A former FEMA official and a former president of an Oklahoma-based energy company pleaded guilty in a fraud and bribery case stemming from the repair of Puerto Rico's decimated electrical grid after Hurricane Maria in 2017.

Ahsha Tribble, who was a FEMA deputy regional administrator, and Donald Ellison, the former president of Cobra Acquisitions, each pleaded guilty Wednesday to one charge of accepting and offering gratuities in violation of a federal law prohibiting public officials from giving or receiving certain gifts of value that inure them to personal benefits.

This is the only federal case so far related to the U.S. government’s efforts to restore Puerto Rico’s electric power grid after Hurricane Maria. The grid’s destruction caused the world’s second-longest blackout, leaving many Puerto Ricans without power for more than a year.

Exchanging gratuities can result in a maximum two-year jail sentence, according to Department of Justice archives. But Tribble and Ellison may face about six months if a judge approves their latest plea agreements.

They both recognized that Ellison gave Tribble gifts and offered gifts in an attempt to get involved in redesigning an electrical grid in Vieques, Puerto Rico.

Some of those gifts included flights, hotel stays and security services from April to October 2018, according to Assistant United States Attorney Seth Erbe. In a court hearing Wednesday, Erbe said Tribble presented a proposal to redesign Vieques' energy distribution system to her superiors at FEMA without informing them the plan was prepared by Cobra Acquisitions, the Puerto Rican national newspaper El Vocero reported.

Cobra Acquisitions did not end up obtaining a contract to work on the Vieques grid. But the company, which was the main contractor for the Puerto Rico Electric Power Authority after the hurricane, did end up obtaining two other contracts worth over $1.8 billion combined.

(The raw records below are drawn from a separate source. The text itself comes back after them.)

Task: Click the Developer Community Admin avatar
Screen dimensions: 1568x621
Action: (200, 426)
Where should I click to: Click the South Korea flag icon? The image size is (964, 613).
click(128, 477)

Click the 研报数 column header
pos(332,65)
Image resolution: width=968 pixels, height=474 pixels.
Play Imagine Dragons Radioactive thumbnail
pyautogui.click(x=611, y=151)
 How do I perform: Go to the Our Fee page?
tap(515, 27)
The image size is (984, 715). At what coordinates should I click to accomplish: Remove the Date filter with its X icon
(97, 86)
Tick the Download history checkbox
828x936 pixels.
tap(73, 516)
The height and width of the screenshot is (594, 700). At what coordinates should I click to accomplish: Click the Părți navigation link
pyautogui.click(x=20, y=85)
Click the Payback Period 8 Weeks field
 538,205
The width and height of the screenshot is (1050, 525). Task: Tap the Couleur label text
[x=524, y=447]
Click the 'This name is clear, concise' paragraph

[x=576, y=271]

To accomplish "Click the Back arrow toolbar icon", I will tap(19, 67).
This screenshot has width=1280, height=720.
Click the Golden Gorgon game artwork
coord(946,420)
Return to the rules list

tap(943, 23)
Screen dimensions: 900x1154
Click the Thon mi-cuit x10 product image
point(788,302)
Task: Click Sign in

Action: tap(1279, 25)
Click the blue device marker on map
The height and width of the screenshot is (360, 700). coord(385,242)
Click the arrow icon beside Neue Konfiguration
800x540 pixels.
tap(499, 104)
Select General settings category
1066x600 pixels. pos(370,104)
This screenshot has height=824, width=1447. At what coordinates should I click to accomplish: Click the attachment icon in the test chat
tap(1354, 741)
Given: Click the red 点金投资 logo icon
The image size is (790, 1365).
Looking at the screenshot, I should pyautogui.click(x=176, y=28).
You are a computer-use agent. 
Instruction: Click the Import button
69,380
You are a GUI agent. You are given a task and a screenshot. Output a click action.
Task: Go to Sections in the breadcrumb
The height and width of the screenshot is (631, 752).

The work performed under both contracts was paid through the power authority with federal funds from FEMA, the Department of Justice said in 2019.

"My client has conditionally agreed to plead guilty to a single count of giving some small dollar gifts to a FEMA official as part of a relationship that was both personal and business," Bill Leone, an attorney representing Ellison, told NBC News in an email. "The statute in question makes it an offense to simply give gifts to an official if they are, even in part, motivated by gratitude for an official’s action and even if there is also a personal relationship between them."

An attorney for Tribble declined to comment.

The latest guilty pleas were part of an agreement reached allowing a change of plea by Tribble and Ellison.

In the original indictment from 2019, Tribble and Ellison were charged with conspiracy to commit bribery as well as wire and disaster fraud. Tribble had an additional charge for an unlawful travel act and Ellison for making false statements.

These charges will be dismissed if a judge approves the plea agreements presented in court Wednesday.

Last year, a third former FEMA employee involved in the case, Jovanda R. Patterson, pleaded guilty to committing acts affecting her personal financial interest. Paterson was originally accused alongside Tribble and Ellison in 2019. She was sentenced to three years of probation.

A sentencing hearing for Tribble and Ellison is expected in August.